The Moneychanger | Federico Veiroj

October 9, 2019

Federico Veiroj’s The Moneychanger is a mess — an overly familiar rise-and-fall narrative that’s been stripped of all meaningful detail and specificity, with a sketchy character study nestled in the center. It is, perversely, a study of an unrepentant loser, a mook, a moocher who stumbles ass-backwards into success thanks to a rigged system. It’s a fairly rote rebuke of capitalism, and an amusing take down of mediocre male privilege, here detailed in the story of Humberto Brause (played with an unfailing devotion to looking ridiculous by Daniel Hendler), who, over the course of two decades, becomes the de facto head of money laundering operations for most of southern Latin America. After a ridiculous introduction, where Brause (who narrates most of the film) declares money “the root of all evil” over a scene of Jesus of Nazareth flipping over banker’s tables, Veiroj attempts to walk a fine line between documentation and absurdity, like mixing Goodfellas with Syriana and Buñuel. He’s not particularly successful at it. There’s a disconnect between the relatively staid visuals and Hendler’s loopy, goofball demeanor. The actor gets a lot of comedic mileage out of a ridiculous mustache and a droopy hound-dog face, but he never convinces as someone who could accomplish what his character supposedly does.

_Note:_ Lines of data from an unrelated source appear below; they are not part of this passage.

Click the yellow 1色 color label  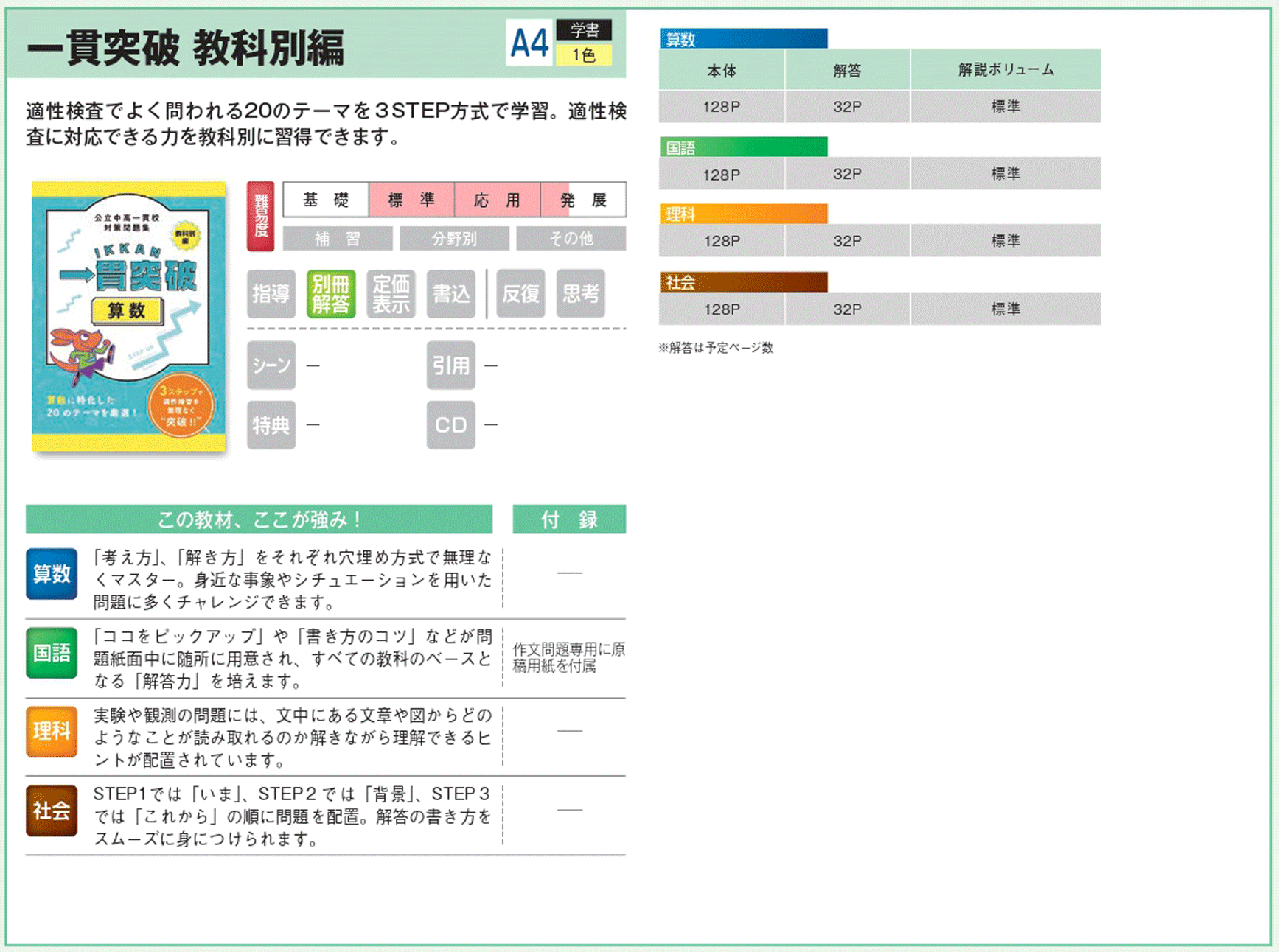(x=584, y=55)

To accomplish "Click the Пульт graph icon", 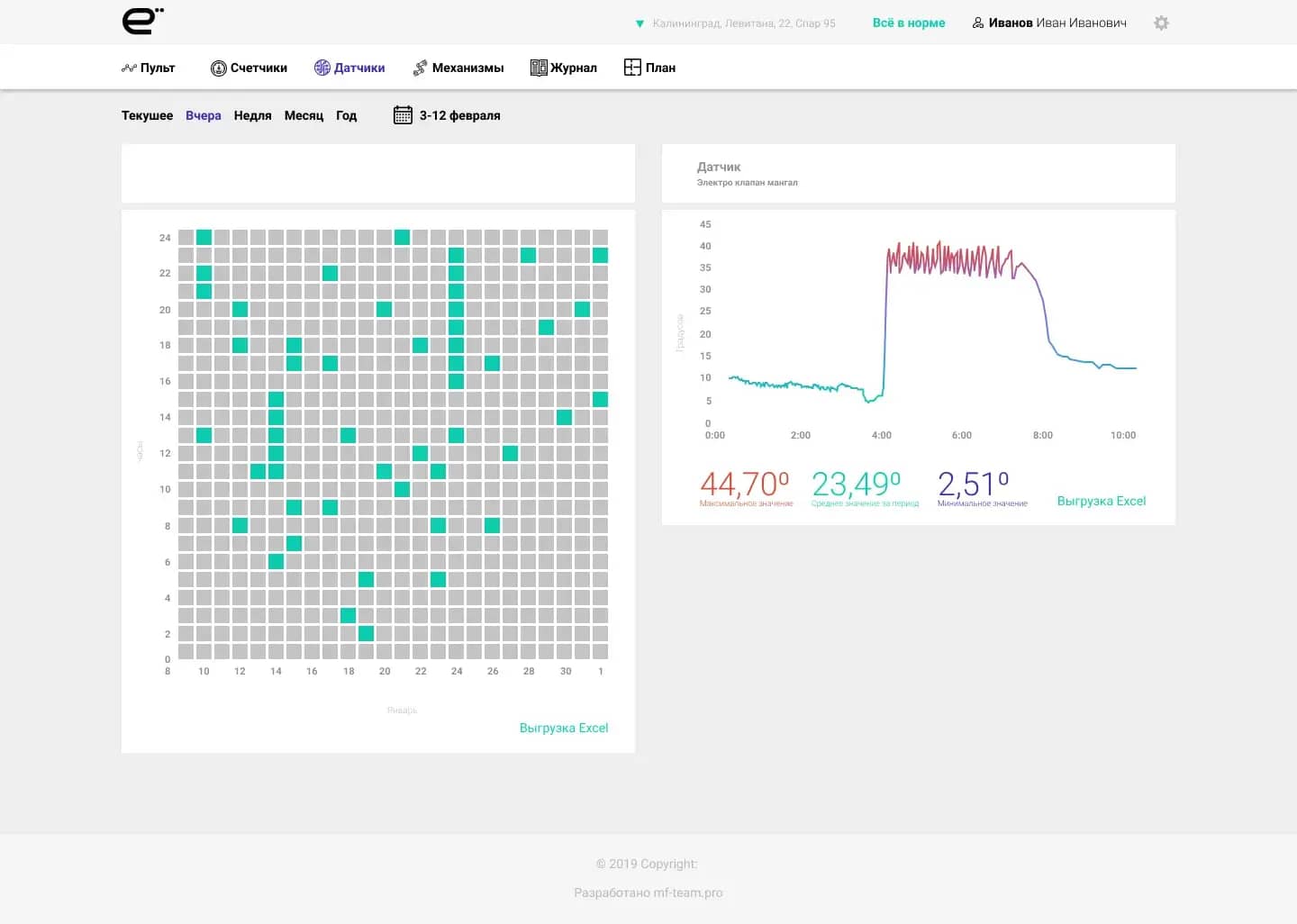I will pyautogui.click(x=129, y=68).
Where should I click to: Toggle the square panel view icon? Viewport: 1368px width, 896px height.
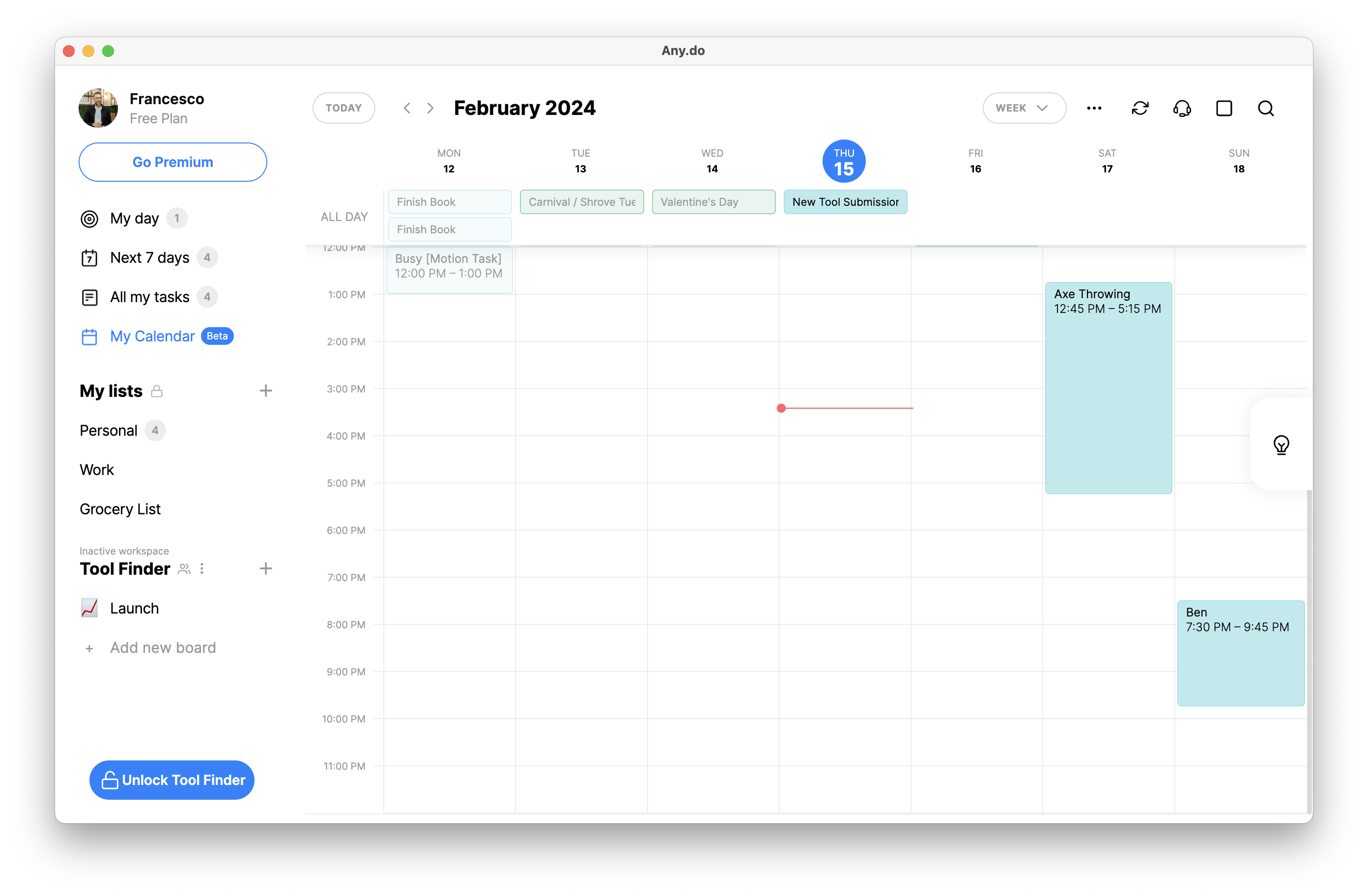[1224, 108]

Starting in the 1950s as a young apprentice, Brause begins his wayward journey by handling money for corrupt politicians that his boss won’t touch. He gets busted and goes to jail, but the film skips over most of this. Brause gets out and almost immediately starts breaking the law again. In showing dealings with various shady characters in Brazil and Argentina, Veiroj flirts with a whole lot of geopolitical history, invoking the specter of U.S.-funded dirty wars and violent regime change all over the continent. Like most everything else in the movie, this stuff exists mostly in the margins; Veiroj never gets into the nitty-gritty details of how these dealings would actually work. Like Brause’s marriage and children, everything becomes a stripped down plot point, a narrative cog, something to get Brause from point A to point B and create conflict. Ultimately, Veiroj can’t seem to reconcile the main contradiction here: that Brause is a coward and a simpleton who somehow becomes massively successful through currency manipulation and a willingness to make deals with all sorts of unsavory types. That contradiction is clearly part of the point, and the basis for much of the film’s dry comedy, but by making Brause a mostly passive observer, Veiroj also seems to be letting him — and by extension the audience — off the hook.


Published as part of New York Film Festival 2019 | Dispatch 2.